オンチェーンデータによれば、2026年に入ってからのソラナにおけるUSDCの累計発行額(グロス)はすでに640億ドルを突破。7月に入ったばかりの段階で高水準に達している。
需要の背景には、USDCがDeFi取引、国際送金、機関投資家の決済など幅広い用途で使われている点がある。ソラナは手数料の安さと高い処理能力を武器に、ステーブルコインで求められる高速な取引と相性が良い。
USDCは、顧客が預け入れる1ドル(または同等の準備資産)に対応して発行される。1週間で35億ドル分がミントされたことは、それだけの新規資金需要が流入したことを示す。とりわけ6月16日の10億ドル単発ミントは、DEXでの個人売買というより、機関・企業レベルの利用を示唆する規模とみられる。
機関投資家向けの整備も進む。Circleは、世界有数の資産管理銀行であるBNY Mellon(バンク・オブ・ニューヨーク・メロン)と連携し、ミント/バーンの運用体制を強化した。この枠組みはソラナとイーサリアムの双方をカバーし、機関投資家がUSDCを大規模に扱う際の馴染みある保管・管理環境を提供する。
なお、Circleは今回の個別ミント事象について公表コメントを出していない。本件の数値は、ブロックチェーン取引をリアルタイムで追跡するオンチェーン分析プラットフォームに基づく。
投資家目線では、2026年だけで640億ドルのグロス発行が積み上がっていることから、ソラナは大量処理型のステーブルコイン運用基盤として存在感を強めたといえる。SOL保有者にとっては、USDCの流動性増加が取引手数料収入、DeFiの活動量、開発者の参入動機の拡大につながり得る。

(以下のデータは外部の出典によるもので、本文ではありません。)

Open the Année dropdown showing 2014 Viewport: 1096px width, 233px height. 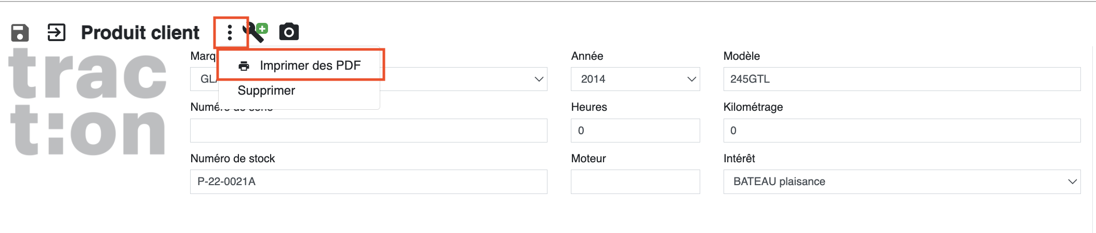pos(635,79)
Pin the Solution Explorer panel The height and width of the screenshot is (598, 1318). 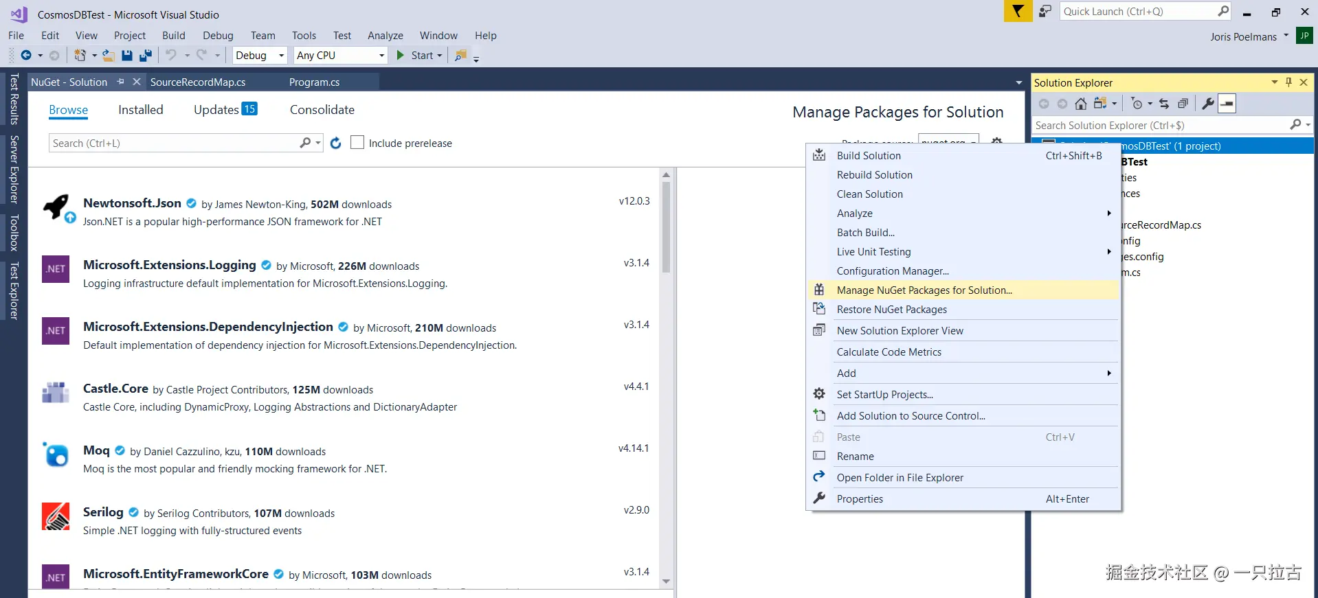[1288, 82]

ステーブルコインの流通量は、短期で消えやすい投機的なトークン売買と比べ、ブロックチェーン上の実需を測る指標になりやすい。世界全体のシェアでは依然としてTetherのUSDTが最大だが、Circleの規制重視の姿勢と機関向け提携を追い風に、ソラナ上でのUSDC拡大は独自の成長路線を描きつつある。